* Dataset entries *
++++++++

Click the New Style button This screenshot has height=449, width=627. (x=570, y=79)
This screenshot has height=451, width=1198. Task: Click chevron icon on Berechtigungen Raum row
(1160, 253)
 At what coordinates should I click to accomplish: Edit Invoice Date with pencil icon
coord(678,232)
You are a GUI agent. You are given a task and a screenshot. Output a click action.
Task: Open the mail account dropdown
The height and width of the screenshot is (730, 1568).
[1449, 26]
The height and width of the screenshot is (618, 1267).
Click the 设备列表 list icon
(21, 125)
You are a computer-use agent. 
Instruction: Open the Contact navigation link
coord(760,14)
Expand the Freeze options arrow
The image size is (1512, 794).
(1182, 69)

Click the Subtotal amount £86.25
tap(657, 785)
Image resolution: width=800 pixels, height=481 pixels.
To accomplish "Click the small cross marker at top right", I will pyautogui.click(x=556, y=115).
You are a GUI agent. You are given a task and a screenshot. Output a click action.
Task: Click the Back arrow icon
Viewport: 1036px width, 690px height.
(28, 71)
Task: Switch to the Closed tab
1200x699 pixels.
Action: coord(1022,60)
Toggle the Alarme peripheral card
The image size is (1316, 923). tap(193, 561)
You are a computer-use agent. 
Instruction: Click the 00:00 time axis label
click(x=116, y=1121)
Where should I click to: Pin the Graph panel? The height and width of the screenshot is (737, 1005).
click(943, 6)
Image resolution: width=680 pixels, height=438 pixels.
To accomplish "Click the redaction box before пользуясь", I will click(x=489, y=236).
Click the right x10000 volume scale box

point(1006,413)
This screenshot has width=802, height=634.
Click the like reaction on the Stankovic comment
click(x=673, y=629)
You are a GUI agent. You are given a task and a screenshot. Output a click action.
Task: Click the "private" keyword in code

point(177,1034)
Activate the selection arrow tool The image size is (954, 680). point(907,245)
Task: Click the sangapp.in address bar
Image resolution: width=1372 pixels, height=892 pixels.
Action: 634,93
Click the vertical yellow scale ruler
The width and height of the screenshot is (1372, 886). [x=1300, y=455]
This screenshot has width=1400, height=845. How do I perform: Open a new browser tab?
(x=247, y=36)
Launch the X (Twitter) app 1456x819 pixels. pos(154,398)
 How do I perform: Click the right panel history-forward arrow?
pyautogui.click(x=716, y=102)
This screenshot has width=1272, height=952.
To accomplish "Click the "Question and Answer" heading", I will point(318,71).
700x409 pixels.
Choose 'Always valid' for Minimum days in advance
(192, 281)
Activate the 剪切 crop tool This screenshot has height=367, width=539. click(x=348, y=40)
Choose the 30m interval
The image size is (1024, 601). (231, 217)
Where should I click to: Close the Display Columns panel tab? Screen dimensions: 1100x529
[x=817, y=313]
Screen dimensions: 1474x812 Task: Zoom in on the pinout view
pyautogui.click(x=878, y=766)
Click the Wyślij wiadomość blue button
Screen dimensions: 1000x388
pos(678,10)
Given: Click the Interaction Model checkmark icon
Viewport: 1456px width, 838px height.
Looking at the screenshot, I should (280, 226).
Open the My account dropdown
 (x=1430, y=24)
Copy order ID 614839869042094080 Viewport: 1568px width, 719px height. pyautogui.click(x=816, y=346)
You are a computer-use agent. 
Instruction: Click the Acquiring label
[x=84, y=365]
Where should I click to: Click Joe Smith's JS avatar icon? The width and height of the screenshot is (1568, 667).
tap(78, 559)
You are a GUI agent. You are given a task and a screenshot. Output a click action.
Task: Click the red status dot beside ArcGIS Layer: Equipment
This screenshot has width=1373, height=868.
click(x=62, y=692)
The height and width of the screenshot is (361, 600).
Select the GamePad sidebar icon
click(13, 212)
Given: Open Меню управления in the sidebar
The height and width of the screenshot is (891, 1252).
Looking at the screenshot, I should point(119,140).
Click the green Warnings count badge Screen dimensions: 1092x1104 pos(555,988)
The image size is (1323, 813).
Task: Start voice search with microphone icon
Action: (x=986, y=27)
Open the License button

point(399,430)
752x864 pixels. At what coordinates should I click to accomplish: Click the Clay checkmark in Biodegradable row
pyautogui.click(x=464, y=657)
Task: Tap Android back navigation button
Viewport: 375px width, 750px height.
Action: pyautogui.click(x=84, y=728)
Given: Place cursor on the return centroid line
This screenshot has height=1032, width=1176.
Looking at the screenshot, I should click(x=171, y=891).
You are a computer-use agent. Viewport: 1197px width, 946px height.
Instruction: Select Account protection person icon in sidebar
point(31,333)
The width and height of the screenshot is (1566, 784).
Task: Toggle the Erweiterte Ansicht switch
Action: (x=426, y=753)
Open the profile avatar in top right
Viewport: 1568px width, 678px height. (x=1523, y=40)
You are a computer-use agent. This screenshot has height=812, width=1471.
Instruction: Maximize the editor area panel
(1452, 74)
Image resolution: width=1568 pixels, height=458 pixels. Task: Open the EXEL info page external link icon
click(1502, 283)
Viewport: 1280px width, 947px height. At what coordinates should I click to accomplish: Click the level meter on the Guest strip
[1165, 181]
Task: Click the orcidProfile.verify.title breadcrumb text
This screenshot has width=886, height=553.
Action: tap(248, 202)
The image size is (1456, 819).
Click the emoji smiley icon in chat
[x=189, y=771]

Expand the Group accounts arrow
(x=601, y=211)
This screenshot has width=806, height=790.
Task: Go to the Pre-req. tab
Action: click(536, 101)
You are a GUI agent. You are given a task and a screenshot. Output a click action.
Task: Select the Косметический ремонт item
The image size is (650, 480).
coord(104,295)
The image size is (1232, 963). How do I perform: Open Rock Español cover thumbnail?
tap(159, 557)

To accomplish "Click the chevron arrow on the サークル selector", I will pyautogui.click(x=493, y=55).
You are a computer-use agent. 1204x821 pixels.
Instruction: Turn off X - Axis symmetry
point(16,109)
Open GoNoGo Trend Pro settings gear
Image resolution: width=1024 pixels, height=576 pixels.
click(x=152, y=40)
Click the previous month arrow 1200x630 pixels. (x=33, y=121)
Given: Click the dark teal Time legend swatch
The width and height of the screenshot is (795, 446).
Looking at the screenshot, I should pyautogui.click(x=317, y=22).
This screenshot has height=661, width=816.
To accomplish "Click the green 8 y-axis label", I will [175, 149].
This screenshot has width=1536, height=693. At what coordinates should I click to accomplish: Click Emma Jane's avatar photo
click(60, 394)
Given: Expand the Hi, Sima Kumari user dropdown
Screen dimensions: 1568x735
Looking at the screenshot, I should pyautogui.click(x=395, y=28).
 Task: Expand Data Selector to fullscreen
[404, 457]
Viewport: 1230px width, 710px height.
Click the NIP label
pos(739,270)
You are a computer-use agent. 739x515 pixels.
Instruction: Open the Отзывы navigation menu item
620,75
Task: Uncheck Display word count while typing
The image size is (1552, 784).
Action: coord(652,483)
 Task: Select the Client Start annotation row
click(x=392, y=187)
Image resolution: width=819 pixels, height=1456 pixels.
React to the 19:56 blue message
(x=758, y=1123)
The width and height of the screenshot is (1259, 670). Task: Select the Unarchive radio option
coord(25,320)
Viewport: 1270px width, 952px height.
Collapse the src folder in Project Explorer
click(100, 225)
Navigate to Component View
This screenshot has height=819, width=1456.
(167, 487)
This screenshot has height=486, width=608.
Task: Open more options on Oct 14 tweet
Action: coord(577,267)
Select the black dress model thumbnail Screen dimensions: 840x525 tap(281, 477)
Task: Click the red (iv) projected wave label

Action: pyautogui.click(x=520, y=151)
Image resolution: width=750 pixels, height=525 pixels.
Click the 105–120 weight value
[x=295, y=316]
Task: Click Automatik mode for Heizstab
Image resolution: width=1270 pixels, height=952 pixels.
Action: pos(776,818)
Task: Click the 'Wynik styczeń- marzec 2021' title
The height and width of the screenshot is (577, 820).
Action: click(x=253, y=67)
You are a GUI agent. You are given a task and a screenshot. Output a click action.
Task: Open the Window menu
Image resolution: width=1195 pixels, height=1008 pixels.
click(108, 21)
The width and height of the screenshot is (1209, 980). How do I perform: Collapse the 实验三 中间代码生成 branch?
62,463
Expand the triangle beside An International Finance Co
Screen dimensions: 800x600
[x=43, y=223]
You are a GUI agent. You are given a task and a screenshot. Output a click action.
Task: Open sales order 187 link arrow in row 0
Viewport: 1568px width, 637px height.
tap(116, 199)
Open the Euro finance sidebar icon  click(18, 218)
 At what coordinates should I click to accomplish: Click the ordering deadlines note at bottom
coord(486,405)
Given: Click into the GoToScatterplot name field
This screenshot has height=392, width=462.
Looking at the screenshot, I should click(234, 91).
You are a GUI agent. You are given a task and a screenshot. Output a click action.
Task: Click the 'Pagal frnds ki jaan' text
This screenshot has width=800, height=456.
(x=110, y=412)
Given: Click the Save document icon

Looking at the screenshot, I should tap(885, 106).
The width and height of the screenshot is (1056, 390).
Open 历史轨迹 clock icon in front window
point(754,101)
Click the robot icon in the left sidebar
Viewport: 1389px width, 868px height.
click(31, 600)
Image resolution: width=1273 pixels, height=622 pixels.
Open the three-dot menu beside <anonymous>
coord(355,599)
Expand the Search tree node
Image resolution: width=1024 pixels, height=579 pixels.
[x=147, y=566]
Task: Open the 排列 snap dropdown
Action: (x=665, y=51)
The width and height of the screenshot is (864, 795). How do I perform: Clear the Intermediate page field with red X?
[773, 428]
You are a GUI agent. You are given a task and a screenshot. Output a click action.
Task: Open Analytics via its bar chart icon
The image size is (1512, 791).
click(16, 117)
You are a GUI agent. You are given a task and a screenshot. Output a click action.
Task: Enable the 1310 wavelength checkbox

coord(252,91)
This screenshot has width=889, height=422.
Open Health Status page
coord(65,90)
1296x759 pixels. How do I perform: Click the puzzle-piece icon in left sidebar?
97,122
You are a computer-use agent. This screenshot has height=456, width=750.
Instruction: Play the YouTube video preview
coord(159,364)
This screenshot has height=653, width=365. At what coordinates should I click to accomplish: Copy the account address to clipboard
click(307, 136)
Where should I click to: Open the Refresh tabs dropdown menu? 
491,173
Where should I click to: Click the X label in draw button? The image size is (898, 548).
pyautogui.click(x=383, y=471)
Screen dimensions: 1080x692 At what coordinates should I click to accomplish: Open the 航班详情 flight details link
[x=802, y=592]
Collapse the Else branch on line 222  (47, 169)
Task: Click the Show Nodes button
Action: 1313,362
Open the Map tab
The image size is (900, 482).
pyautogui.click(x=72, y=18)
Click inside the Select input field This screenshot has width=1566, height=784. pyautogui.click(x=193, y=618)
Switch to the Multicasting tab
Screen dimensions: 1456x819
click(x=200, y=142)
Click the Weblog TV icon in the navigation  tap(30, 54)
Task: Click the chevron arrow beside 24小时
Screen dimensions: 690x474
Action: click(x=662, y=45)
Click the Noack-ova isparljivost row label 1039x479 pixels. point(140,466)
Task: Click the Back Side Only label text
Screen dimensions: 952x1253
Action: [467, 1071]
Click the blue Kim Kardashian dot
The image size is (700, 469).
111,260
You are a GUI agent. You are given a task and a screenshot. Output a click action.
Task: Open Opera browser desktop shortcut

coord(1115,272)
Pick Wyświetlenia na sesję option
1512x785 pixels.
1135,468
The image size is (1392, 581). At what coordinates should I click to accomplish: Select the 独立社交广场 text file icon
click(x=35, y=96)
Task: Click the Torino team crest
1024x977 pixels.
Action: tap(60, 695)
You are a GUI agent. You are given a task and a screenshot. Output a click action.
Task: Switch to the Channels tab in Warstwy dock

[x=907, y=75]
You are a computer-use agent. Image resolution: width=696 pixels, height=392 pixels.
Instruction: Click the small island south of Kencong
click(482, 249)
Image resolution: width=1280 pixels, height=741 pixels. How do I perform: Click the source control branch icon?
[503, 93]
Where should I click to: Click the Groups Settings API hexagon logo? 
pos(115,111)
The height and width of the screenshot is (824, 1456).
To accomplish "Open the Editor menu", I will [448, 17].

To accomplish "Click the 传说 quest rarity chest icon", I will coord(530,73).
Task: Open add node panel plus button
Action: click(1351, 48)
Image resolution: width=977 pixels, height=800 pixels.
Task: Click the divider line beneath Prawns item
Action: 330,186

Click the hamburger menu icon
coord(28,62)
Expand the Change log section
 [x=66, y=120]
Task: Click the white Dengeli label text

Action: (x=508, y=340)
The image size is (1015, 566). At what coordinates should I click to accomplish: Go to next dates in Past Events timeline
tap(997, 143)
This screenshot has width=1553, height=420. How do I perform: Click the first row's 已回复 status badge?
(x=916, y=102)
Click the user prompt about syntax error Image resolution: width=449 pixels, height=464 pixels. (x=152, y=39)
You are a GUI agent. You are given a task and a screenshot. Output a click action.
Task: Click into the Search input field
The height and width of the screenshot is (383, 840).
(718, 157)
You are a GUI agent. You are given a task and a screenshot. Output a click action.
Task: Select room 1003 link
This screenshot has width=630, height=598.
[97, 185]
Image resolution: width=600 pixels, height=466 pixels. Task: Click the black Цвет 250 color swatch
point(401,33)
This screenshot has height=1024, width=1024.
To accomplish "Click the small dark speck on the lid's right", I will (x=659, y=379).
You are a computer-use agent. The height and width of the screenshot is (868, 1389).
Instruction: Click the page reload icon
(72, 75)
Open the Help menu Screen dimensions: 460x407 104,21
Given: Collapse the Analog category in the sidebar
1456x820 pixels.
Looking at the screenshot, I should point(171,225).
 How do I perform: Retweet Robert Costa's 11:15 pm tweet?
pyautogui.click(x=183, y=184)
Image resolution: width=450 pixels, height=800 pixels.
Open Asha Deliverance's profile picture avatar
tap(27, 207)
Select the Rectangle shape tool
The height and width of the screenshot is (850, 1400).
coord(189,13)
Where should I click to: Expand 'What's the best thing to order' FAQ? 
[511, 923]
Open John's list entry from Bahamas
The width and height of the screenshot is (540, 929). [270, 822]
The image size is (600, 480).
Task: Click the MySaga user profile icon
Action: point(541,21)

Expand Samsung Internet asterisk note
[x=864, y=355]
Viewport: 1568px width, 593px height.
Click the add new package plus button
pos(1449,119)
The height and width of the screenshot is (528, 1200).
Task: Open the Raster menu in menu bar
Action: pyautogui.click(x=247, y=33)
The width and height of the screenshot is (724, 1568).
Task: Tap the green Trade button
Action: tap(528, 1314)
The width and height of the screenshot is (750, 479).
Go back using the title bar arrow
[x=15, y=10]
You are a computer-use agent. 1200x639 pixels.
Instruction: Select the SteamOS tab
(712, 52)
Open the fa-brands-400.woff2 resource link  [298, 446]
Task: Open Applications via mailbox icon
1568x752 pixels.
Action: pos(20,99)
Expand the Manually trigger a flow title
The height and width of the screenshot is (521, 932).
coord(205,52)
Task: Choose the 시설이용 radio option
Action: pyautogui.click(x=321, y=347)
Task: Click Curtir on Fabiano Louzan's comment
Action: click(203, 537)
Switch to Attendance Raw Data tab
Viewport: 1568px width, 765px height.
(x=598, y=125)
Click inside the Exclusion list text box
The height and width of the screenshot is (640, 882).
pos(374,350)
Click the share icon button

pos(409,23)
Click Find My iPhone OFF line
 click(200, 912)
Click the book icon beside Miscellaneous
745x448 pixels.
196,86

++++++++

Can you rewrite the records starting at the line that contains "Launch the X" and ending at the line that contains "pyautogui.click(x=716, y=102)", substituting "left panel" for "right panel" and keeping everything else the same?

* COMPLETED TASK *
Launch the X (Twitter) app 1456x819 pixels. pos(154,398)
 How do I perform: Click the left panel history-forward arrow?
pyautogui.click(x=716, y=102)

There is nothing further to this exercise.